-- PASSAGE TO READ follows --
When I get my head on straight I'll tell ya

You wonder why I call you bitch

This one will fall under the introspective tier of Primal posts. I was talking to a friend earlier and she was discussing having a N moment, and I was like “if you didn’t call them a Bitch Ass Nigga” with extra juice on the “Ass” it wasn’t a true N moment. She mentions that it’s like me and not using the word bitch, which I had to slightly correct her and say that I don’t NORMALLY use the word bitch to refer to women, but bitch is like my fifth favorite cuss word so I do use it all the time. Of course this brings up a little conundrum well who do I normally call bitches if I use it all the time and I don’t use it towards women? That’s a very good question and I am going to expand on that here(you know the blog where I can curse all day long).
-- PASSAGE TO READ concluded --
◆ EXERCISE A ◆
Repeat the part of the blog post starting at "You wonder why" and ending at "all day long).".
◆ EXERCISE B ◆
According to the blog post, why does the writer correct the friend's remark about not using the word "bitch"?
The listing after this point comes from a separate source.
-- RAW DATA follows --
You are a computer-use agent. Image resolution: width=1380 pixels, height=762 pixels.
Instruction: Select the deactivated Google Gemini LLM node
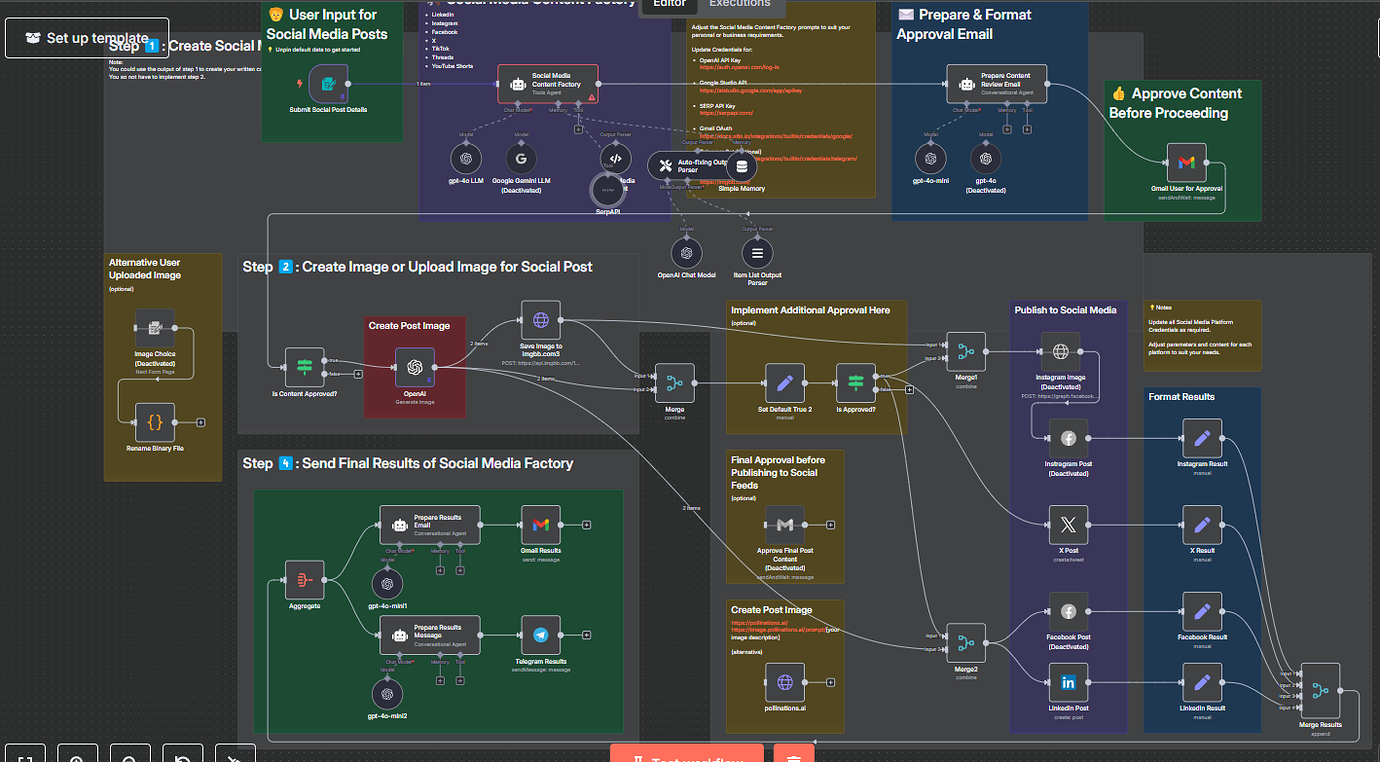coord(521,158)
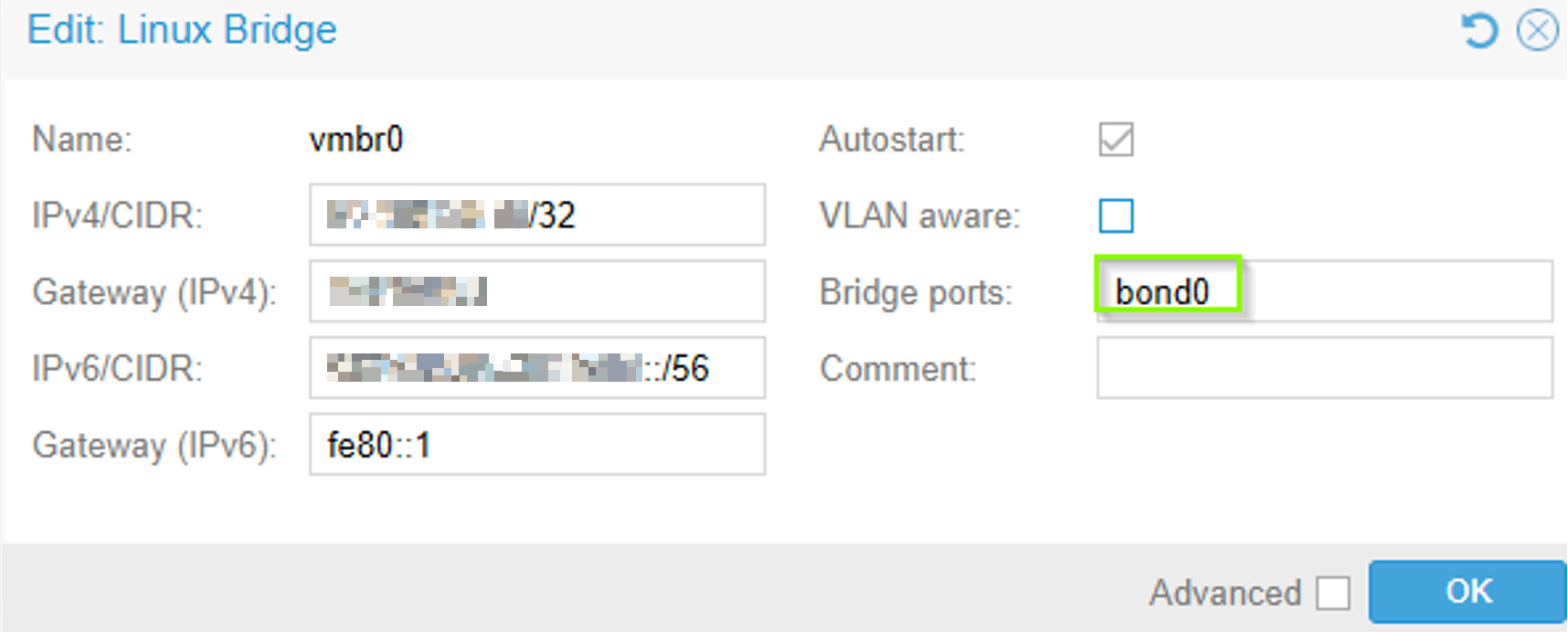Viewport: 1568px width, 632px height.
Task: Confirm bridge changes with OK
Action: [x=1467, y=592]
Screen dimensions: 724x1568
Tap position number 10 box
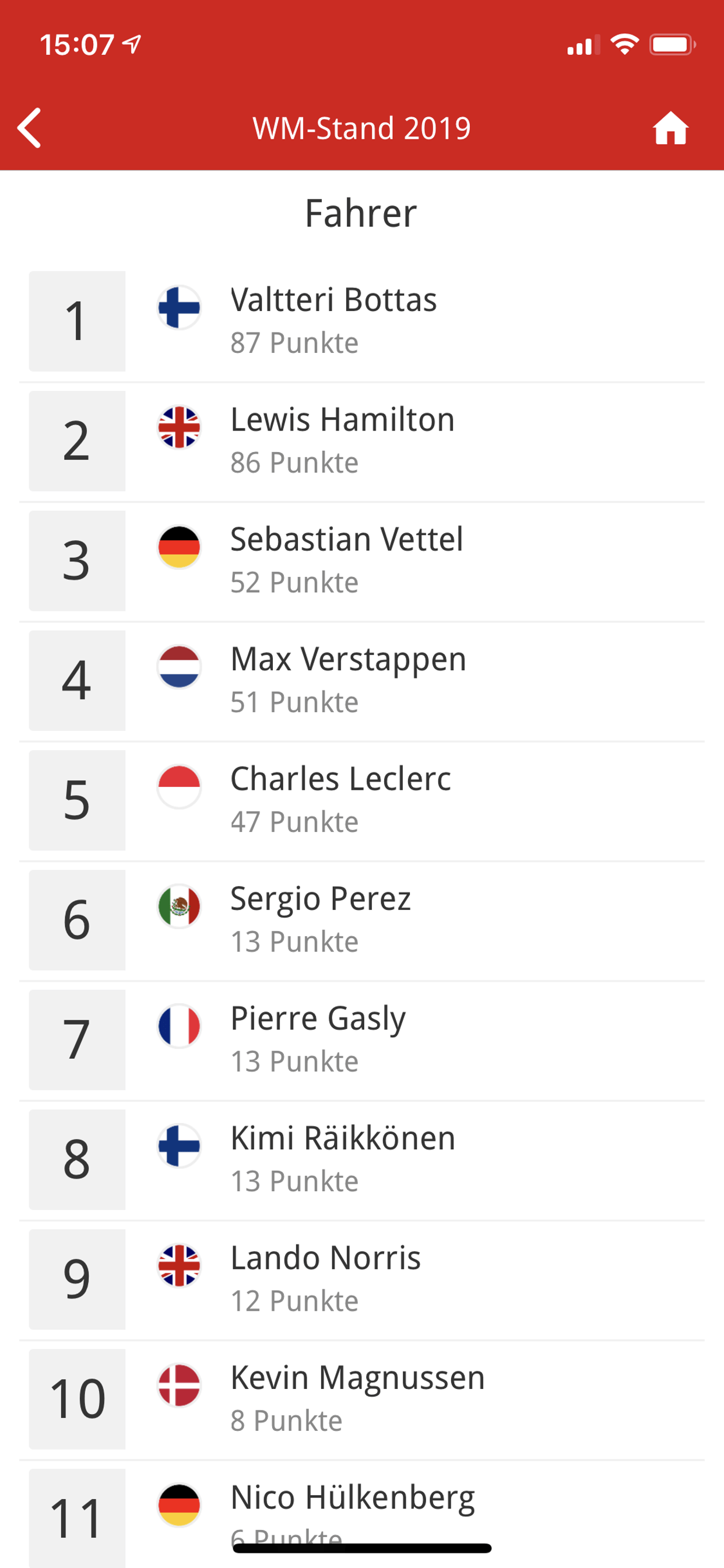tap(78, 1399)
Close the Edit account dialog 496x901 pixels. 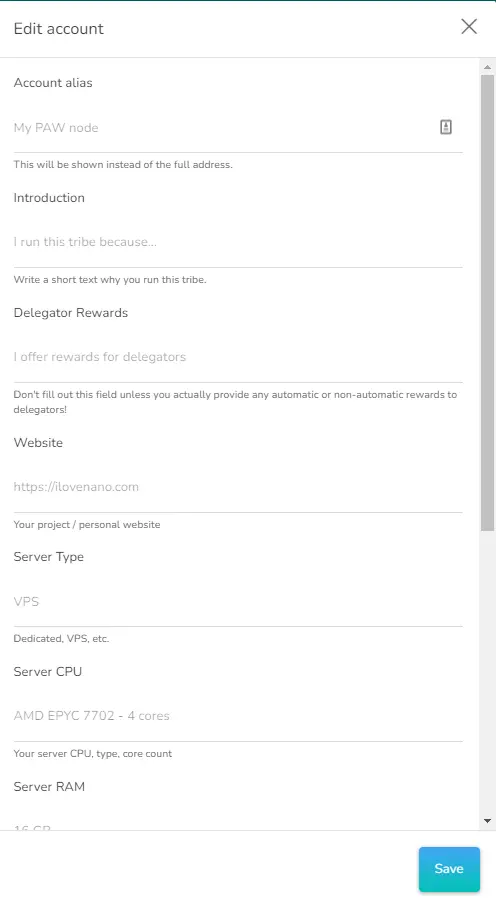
-- RAW DATA concluded --
◆ TASK ANSWER A ◆
You wonder why I call you bitch

This one will fall under the introspective tier of Primal posts. I was talking to a friend earlier and she was discussing having a N moment, and I was like “if you didn’t call them a Bitch Ass Nigga” with extra juice on the “Ass” it wasn’t a true N moment. She mentions that it’s like me and not using the word bitch, which I had to slightly correct her and say that I don’t NORMALLY use the word bitch to refer to women, but bitch is like my fifth favorite cuss word so I do use it all the time. Of course this brings up a little conundrum well who do I normally call bitches if I use it all the time and I don’t use it towards women? That’s a very good question and I am going to expand on that here(you know the blog where I can curse all day long).

◆ TASK ANSWER B ◆
The writer does not normally use the word to refer to women. Still, it is the writer's fifth favorite cuss word, so the writer uses it all the time.